Let parentheses on x hold the order of the derivative of x with respect to t.

So $$ \eqalign{ & x_1 = B(x) = B \cr & x_2 = BB_1 \cr & x_3 = BB_1^2 + B^2 B_2 \cr} $$

Is there a "nice" formula for the integer coefficient of an arbitrary monomial $B(0)^u(0) * B(1)^u(1) * ... * B(n-1)^u(n-1)$ in $x(n)$?

The first few terms are:

$x(1) = B$,

$x(2) = B*B(1)$,

$x(3) = B*B(1)^2 + B^2*B(2)$,

$x(4) = B*B(1)^3 + 4*B^2*B(1)*B(2) + B^3*B(3)$

One of my (many) approaches involved defining A = 1/B so that A(x)dx/dt = 1. Then integrating and solving with the Lagrange Inversion Formula yields

x(n) = sum over all sequences S=(s(2),s(3),...) of nonnegative integers such that $\sum (i-1)*s(i)$ equals $n-1$ of

$$(-1)^{T(S)} * (T(S)+n-1)!A^{(-n-T(S))}* \prod_{i=2}^n (1/s(i)!)*((1/i!)*d^{(i-1)}A/dx^{(i-1)})^{s(i)} $$

where $T(S) = \sum_{i=2}^n i*s(i)$.

I know I can simply make the upper limits in these products be infinity, because all but finitely many of the terms in the products are 1, because all but finitely many of the s(i) in any sequence S are zero.

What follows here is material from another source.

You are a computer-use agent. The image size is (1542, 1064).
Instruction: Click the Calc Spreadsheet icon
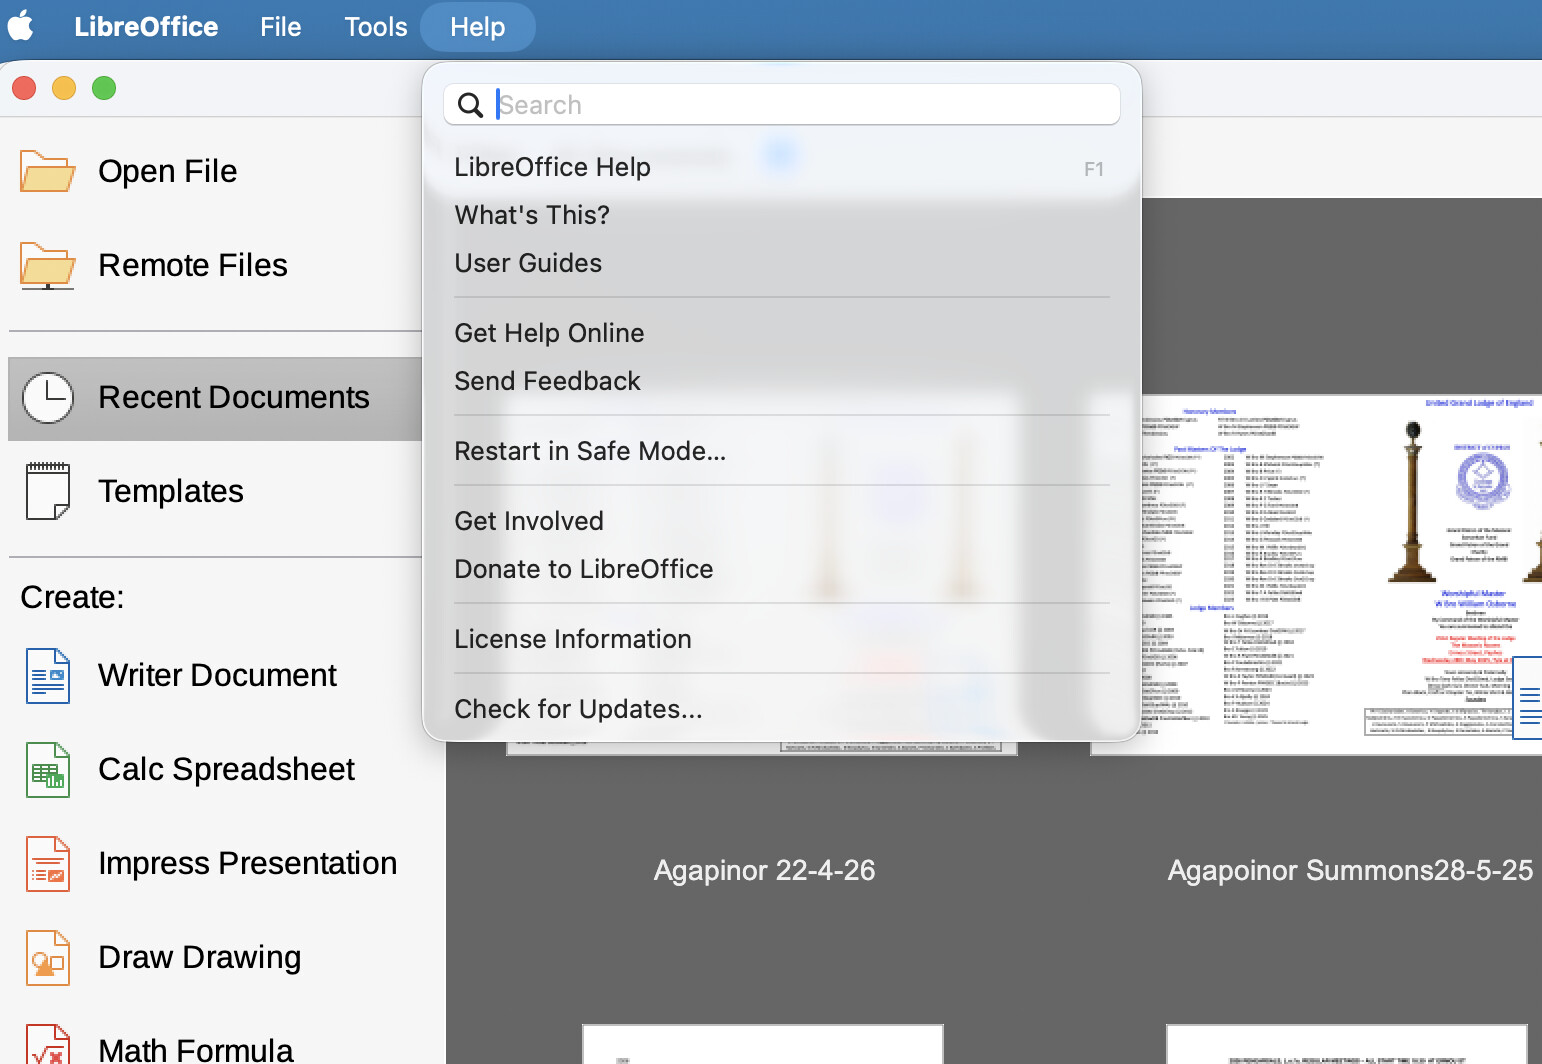[x=47, y=769]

But, for future computational purposes, I want to drag around the finite limits to remind myself when it comes time to implement on a computer.

So then I tried substituting the Faa da Bruno formula for A(n) = d^A/dx^n = sum of (-1)^k * k! * B^(-1-k) * sum over all sequences V=(v(1),v(2),...) of the product of (B(i)/i!)^v(i) /v(i)! into the equation above and expanding and collecting all similar monomials in the Bs.

But, I cannot visualize a simple formula for the way all the terms combine.

=====================

So now I tried computing the terms of this sequence directly.

Homogeneity immediately tells you that any monomial product B(i)^u(i) from i equal 0 to n-1 appearing with nonzero coefficient in x(n) satisfies u(0) = 1 + sum of (i-1)*u(i) from i=2 to n-1 and u(1) = n-1 - sum of i*u(i) from i=2 to n. I solved for u(0) and u(1) in terms of the "slack"(?) variables u(2),...,u(n-1) because the terms whose coefficients I CAN compute are most easily expressed in this form.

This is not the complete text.